● Document

++++++++++++++++++++

Immigration and Integration Project
Two premises motivate the “Immigration and Integration” project that is able to get off the ground with seed money from the FSI Policy Implementation Lab. First, there is compelling evidence of systematic discrimination, integration failure, and growing hostility towards immigrants throughout Western Europe. Second, while there is a range of innovative policies developed across Europe in the past decade to address this compelling public concern, existing research falls short in providing rigorous evidence on the success or failure of these policies. The goal of the laboratory is to mobilize research teams in Europe and the US that involve students as well as faculty, to provide the best evaluations possible on policies seeking to address a compelling public concern.

++++++++++++++++++++

● Raw data
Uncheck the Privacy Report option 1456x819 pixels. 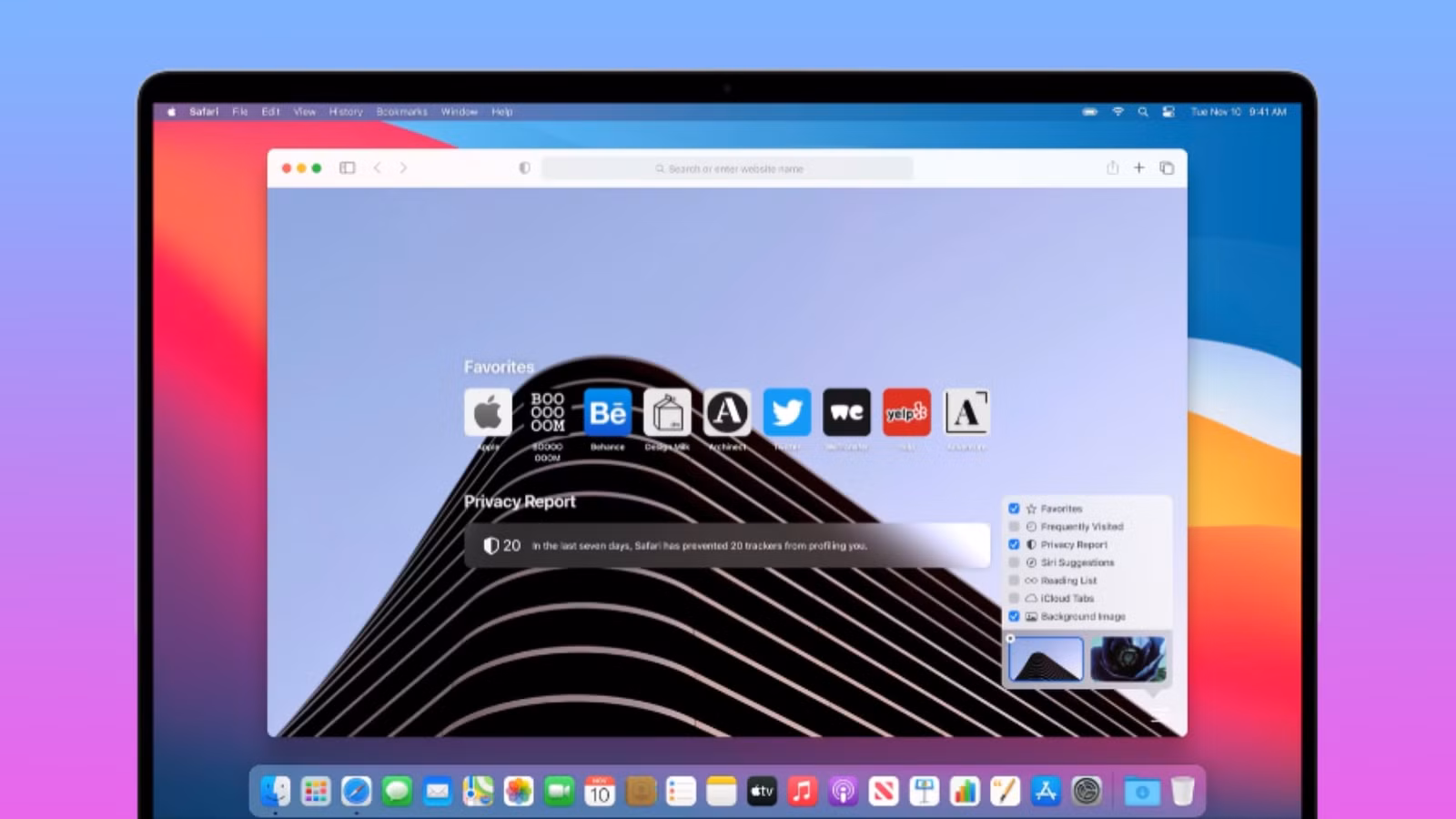coord(1014,544)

++++++++++++++++++++

● Given exercise A
In the project description, what provided the seed money for the project?
● Given exercise B
Please write out the part of the project description that opens with the words containing "Immigration and Integration Project" and closes with "compelling public concern.".

● Written reply A
The FSI Policy Implementation Lab.

● Written reply B
Immigration and Integration Project
Two premises motivate the “Immigration and Integration” project that is able to get off the ground with seed money from the FSI Policy Implementation Lab. First, there is compelling evidence of systematic discrimination, integration failure, and growing hostility towards immigrants throughout Western Europe. Second, while there is a range of innovative policies developed across Europe in the past decade to address this compelling public concern, existing research falls short in providing rigorous evidence on the success or failure of these policies. The goal of the laboratory is to mobilize research teams in Europe and the US that involve students as well as faculty, to provide the best evaluations possible on policies seeking to address a compelling public concern.